Aim:
Rewrite the records from the line with "Given: Click the Diego" to the line with "Looking at the screenshot, I should 935,64.", changing "checkbox" to "check box" and leaving everything else unchanged.
━━━ Dataset
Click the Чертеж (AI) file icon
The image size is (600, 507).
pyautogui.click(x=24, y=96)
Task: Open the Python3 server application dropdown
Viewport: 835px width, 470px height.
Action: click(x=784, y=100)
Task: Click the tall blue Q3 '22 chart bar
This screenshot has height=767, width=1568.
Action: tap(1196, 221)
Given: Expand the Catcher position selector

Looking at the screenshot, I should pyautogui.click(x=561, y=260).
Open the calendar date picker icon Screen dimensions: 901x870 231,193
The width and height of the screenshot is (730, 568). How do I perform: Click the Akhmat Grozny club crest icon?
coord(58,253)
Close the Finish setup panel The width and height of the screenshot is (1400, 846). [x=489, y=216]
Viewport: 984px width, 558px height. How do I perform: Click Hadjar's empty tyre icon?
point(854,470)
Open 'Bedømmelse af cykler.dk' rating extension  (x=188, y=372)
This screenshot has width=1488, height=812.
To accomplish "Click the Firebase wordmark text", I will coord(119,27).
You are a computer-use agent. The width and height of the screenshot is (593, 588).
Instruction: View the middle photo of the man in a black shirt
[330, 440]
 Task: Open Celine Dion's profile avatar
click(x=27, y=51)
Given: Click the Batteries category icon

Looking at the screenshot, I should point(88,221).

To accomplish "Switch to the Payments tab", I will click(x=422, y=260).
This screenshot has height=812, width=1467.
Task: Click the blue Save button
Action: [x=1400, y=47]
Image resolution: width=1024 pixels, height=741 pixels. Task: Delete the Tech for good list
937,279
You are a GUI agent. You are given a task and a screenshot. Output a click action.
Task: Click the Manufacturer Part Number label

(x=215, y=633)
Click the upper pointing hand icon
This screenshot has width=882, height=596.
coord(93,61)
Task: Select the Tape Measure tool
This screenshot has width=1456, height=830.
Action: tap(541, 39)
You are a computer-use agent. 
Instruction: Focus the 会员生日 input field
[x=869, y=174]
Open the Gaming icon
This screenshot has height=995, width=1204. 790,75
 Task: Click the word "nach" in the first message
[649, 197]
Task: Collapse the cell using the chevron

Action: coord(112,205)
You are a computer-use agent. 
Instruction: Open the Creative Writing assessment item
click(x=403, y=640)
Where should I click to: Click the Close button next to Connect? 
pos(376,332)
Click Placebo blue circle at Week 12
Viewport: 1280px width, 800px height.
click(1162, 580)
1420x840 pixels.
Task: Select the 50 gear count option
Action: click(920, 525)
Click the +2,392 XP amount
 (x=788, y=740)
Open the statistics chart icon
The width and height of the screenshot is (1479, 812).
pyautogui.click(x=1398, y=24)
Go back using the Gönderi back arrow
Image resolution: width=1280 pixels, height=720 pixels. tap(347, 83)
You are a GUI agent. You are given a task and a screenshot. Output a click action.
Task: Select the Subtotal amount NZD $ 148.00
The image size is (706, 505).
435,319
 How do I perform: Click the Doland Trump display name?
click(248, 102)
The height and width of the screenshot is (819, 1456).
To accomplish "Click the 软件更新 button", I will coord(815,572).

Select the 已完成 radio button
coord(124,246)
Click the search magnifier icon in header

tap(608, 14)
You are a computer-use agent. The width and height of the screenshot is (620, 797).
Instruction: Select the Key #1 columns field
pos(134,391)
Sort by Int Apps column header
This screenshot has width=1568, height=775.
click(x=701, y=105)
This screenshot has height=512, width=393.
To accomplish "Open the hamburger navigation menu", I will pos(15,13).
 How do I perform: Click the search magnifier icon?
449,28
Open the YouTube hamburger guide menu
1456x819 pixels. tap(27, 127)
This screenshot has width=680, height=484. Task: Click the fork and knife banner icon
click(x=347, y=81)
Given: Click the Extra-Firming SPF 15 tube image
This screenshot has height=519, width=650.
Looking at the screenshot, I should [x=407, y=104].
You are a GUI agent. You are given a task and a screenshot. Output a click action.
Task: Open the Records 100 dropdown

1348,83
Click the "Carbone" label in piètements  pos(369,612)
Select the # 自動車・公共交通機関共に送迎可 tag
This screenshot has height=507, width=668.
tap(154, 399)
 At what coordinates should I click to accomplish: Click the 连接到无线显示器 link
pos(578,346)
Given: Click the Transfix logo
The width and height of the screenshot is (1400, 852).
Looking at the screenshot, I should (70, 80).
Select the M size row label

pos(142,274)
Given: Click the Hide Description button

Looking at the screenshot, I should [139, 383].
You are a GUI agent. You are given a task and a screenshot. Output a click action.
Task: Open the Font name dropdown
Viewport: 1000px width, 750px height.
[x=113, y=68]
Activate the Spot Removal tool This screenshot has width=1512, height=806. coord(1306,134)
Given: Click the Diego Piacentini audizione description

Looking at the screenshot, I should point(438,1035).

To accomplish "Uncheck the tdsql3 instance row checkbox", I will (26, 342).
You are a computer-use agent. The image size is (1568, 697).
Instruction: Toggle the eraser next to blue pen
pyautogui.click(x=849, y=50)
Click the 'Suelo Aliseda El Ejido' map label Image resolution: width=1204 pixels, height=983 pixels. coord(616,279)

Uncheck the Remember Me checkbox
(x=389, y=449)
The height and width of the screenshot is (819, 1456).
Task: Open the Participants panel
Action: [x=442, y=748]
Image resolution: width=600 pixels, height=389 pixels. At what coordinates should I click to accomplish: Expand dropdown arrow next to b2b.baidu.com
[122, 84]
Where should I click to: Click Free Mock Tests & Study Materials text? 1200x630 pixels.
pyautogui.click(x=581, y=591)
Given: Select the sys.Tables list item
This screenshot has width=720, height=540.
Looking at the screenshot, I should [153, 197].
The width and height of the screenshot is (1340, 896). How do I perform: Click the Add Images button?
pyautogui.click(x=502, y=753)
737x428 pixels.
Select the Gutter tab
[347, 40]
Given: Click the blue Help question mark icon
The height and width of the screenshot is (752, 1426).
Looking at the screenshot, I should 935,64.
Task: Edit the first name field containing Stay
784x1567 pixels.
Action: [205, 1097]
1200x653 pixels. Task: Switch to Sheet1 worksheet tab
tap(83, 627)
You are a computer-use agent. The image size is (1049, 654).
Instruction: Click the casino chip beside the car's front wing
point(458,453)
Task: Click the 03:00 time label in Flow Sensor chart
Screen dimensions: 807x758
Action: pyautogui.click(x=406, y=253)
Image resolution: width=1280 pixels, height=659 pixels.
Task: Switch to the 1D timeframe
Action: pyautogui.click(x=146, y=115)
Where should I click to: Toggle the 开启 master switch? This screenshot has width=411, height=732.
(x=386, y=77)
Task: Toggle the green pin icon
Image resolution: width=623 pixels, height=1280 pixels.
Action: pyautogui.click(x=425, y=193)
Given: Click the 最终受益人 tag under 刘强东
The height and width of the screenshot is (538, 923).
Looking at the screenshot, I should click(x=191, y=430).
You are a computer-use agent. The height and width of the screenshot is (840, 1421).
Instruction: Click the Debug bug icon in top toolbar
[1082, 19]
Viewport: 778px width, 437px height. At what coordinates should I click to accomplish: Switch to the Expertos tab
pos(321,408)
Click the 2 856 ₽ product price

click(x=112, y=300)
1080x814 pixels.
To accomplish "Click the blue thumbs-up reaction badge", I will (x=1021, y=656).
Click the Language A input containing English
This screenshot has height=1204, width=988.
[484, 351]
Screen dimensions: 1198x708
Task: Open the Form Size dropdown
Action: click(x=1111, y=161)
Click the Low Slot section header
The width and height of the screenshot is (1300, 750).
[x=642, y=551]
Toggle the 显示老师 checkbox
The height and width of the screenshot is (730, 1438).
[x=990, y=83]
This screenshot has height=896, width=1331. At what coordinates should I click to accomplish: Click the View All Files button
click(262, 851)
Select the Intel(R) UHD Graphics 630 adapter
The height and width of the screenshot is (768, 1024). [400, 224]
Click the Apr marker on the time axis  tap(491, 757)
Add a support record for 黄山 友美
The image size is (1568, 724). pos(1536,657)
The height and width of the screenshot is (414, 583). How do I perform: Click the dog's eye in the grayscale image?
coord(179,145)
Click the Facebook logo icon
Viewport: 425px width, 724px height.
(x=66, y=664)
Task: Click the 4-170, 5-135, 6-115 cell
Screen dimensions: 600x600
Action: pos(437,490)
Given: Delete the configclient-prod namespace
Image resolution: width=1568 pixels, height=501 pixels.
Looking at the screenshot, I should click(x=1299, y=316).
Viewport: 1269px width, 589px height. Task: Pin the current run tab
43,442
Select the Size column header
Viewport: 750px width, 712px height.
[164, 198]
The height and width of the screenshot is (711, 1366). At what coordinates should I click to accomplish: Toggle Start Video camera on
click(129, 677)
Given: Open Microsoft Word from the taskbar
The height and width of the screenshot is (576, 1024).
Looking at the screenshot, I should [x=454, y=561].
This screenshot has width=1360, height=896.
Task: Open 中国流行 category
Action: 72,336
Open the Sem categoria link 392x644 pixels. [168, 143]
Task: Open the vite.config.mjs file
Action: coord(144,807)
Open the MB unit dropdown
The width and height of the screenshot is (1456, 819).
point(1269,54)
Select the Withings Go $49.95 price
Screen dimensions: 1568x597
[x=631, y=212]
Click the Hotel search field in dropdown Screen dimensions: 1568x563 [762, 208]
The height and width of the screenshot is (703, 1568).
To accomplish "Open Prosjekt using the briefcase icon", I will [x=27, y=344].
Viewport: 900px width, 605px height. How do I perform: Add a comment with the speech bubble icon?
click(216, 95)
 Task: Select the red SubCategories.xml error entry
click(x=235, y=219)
━━━━━━
The response:
Given: Click the Diego Piacentini audizione description

Looking at the screenshot, I should point(438,1035).

To accomplish "Uncheck the tdsql3 instance row check box", I will (26, 342).
You are a computer-use agent. The image size is (1568, 697).
Instruction: Toggle the eraser next to blue pen
pyautogui.click(x=849, y=50)
Click the 'Suelo Aliseda El Ejido' map label Image resolution: width=1204 pixels, height=983 pixels. coord(616,279)

Uncheck the Remember Me check box
(x=389, y=449)
The height and width of the screenshot is (819, 1456).
Task: Open the Participants panel
Action: [x=442, y=748]
Image resolution: width=600 pixels, height=389 pixels. At what coordinates should I click to accomplish: Expand dropdown arrow next to b2b.baidu.com
[122, 84]
Where should I click to: Click Free Mock Tests & Study Materials text? 1200x630 pixels.
pyautogui.click(x=581, y=591)
Given: Select the sys.Tables list item
This screenshot has width=720, height=540.
Looking at the screenshot, I should [153, 197].
The width and height of the screenshot is (1340, 896). How do I perform: Click the Add Images button?
pyautogui.click(x=502, y=753)
737x428 pixels.
Select the Gutter tab
[347, 40]
Given: Click the blue Help question mark icon
The height and width of the screenshot is (752, 1426).
Looking at the screenshot, I should 935,64.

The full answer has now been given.